◆ Problem
Identical copies of all the records below are needed.

◆ Data for analysis

========

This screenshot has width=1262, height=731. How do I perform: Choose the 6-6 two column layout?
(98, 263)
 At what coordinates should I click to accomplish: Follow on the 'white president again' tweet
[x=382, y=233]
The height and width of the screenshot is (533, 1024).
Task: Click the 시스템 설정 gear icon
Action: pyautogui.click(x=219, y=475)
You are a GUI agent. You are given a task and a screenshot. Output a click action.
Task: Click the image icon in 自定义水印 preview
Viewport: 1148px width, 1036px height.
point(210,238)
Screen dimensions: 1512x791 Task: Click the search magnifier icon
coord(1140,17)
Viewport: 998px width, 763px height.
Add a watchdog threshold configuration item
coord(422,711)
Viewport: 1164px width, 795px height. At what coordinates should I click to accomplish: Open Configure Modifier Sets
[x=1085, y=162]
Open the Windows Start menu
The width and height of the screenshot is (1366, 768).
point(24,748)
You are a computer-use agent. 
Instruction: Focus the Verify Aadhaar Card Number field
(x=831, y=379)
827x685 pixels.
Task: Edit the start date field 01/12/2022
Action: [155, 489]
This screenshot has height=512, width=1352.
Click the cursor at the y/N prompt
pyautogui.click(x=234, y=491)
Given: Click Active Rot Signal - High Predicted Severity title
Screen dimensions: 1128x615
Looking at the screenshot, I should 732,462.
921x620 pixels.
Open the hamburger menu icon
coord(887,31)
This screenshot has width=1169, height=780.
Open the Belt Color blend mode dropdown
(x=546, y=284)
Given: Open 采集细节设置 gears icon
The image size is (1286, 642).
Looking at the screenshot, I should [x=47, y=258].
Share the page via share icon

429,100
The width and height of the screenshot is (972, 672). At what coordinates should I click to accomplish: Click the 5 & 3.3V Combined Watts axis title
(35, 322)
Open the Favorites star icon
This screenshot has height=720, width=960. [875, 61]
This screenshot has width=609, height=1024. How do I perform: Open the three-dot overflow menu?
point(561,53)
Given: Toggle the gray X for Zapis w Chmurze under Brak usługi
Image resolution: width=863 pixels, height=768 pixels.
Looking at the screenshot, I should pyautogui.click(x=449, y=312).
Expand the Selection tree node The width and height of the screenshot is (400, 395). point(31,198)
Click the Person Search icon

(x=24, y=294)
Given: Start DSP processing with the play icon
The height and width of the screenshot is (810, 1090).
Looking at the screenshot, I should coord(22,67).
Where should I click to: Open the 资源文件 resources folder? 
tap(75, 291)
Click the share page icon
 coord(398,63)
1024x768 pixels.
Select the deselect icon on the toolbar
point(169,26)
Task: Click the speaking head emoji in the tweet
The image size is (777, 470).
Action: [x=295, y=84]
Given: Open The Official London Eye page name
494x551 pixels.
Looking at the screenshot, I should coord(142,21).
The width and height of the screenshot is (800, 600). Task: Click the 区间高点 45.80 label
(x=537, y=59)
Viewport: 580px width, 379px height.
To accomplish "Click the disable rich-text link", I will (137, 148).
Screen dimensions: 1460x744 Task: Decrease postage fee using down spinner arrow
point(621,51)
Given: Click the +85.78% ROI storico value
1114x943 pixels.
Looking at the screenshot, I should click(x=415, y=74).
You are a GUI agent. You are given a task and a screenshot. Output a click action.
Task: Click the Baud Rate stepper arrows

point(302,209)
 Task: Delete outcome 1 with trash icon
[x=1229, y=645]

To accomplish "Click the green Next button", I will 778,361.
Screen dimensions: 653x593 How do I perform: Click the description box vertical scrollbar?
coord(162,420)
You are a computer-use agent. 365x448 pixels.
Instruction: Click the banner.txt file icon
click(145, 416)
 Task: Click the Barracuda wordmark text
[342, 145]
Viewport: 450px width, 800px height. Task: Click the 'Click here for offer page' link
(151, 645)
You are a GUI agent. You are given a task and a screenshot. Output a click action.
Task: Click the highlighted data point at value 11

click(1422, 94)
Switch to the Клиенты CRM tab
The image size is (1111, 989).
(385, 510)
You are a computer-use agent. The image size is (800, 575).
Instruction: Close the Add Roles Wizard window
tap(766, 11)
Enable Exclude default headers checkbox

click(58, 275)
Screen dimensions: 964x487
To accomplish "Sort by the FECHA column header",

========

◆ Your solution
This screenshot has width=1262, height=731. How do I perform: Choose the 6-6 two column layout?
(98, 263)
 At what coordinates should I click to accomplish: Follow on the 'white president again' tweet
[x=382, y=233]
The height and width of the screenshot is (533, 1024).
Task: Click the 시스템 설정 gear icon
Action: pyautogui.click(x=219, y=475)
You are a GUI agent. You are given a task and a screenshot. Output a click action.
Task: Click the image icon in 自定义水印 preview
Viewport: 1148px width, 1036px height.
point(210,238)
Screen dimensions: 1512x791 Task: Click the search magnifier icon
coord(1140,17)
Viewport: 998px width, 763px height.
Add a watchdog threshold configuration item
coord(422,711)
Viewport: 1164px width, 795px height. At what coordinates should I click to accomplish: Open Configure Modifier Sets
[x=1085, y=162]
Open the Windows Start menu
The width and height of the screenshot is (1366, 768).
point(24,748)
You are a computer-use agent. 
Instruction: Focus the Verify Aadhaar Card Number field
(x=831, y=379)
827x685 pixels.
Task: Edit the start date field 01/12/2022
Action: [155, 489]
This screenshot has height=512, width=1352.
Click the cursor at the y/N prompt
pyautogui.click(x=234, y=491)
Given: Click Active Rot Signal - High Predicted Severity title
Screen dimensions: 1128x615
Looking at the screenshot, I should 732,462.
921x620 pixels.
Open the hamburger menu icon
coord(887,31)
This screenshot has width=1169, height=780.
Open the Belt Color blend mode dropdown
(x=546, y=284)
Given: Open 采集细节设置 gears icon
The image size is (1286, 642).
Looking at the screenshot, I should [x=47, y=258].
Share the page via share icon

429,100
The width and height of the screenshot is (972, 672). At what coordinates should I click to accomplish: Click the 5 & 3.3V Combined Watts axis title
(35, 322)
Open the Favorites star icon
This screenshot has height=720, width=960. [875, 61]
This screenshot has width=609, height=1024. How do I perform: Open the three-dot overflow menu?
point(561,53)
Given: Toggle the gray X for Zapis w Chmurze under Brak usługi
Image resolution: width=863 pixels, height=768 pixels.
Looking at the screenshot, I should pyautogui.click(x=449, y=312).
Expand the Selection tree node The width and height of the screenshot is (400, 395). point(31,198)
Click the Person Search icon

(x=24, y=294)
Given: Start DSP processing with the play icon
The height and width of the screenshot is (810, 1090).
Looking at the screenshot, I should coord(22,67).
Where should I click to: Open the 资源文件 resources folder? 
tap(75, 291)
Click the share page icon
 coord(398,63)
1024x768 pixels.
Select the deselect icon on the toolbar
point(169,26)
Task: Click the speaking head emoji in the tweet
The image size is (777, 470).
Action: [x=295, y=84]
Given: Open The Official London Eye page name
494x551 pixels.
Looking at the screenshot, I should coord(142,21).
The width and height of the screenshot is (800, 600). Task: Click the 区间高点 45.80 label
(x=537, y=59)
Viewport: 580px width, 379px height.
To accomplish "Click the disable rich-text link", I will (137, 148).
Screen dimensions: 1460x744 Task: Decrease postage fee using down spinner arrow
point(621,51)
Given: Click the +85.78% ROI storico value
1114x943 pixels.
Looking at the screenshot, I should click(x=415, y=74).
You are a GUI agent. You are given a task and a screenshot. Output a click action.
Task: Click the Baud Rate stepper arrows

point(302,209)
 Task: Delete outcome 1 with trash icon
[x=1229, y=645]

To accomplish "Click the green Next button", I will 778,361.
Screen dimensions: 653x593 How do I perform: Click the description box vertical scrollbar?
coord(162,420)
You are a computer-use agent. 365x448 pixels.
Instruction: Click the banner.txt file icon
click(145, 416)
 Task: Click the Barracuda wordmark text
[342, 145]
Viewport: 450px width, 800px height. Task: Click the 'Click here for offer page' link
(151, 645)
You are a GUI agent. You are given a task and a screenshot. Output a click action.
Task: Click the highlighted data point at value 11

click(1422, 94)
Switch to the Клиенты CRM tab
The image size is (1111, 989).
(385, 510)
You are a computer-use agent. The image size is (800, 575).
Instruction: Close the Add Roles Wizard window
tap(766, 11)
Enable Exclude default headers checkbox

click(58, 275)
Screen dimensions: 964x487
To accomplish "Sort by the FECHA column header",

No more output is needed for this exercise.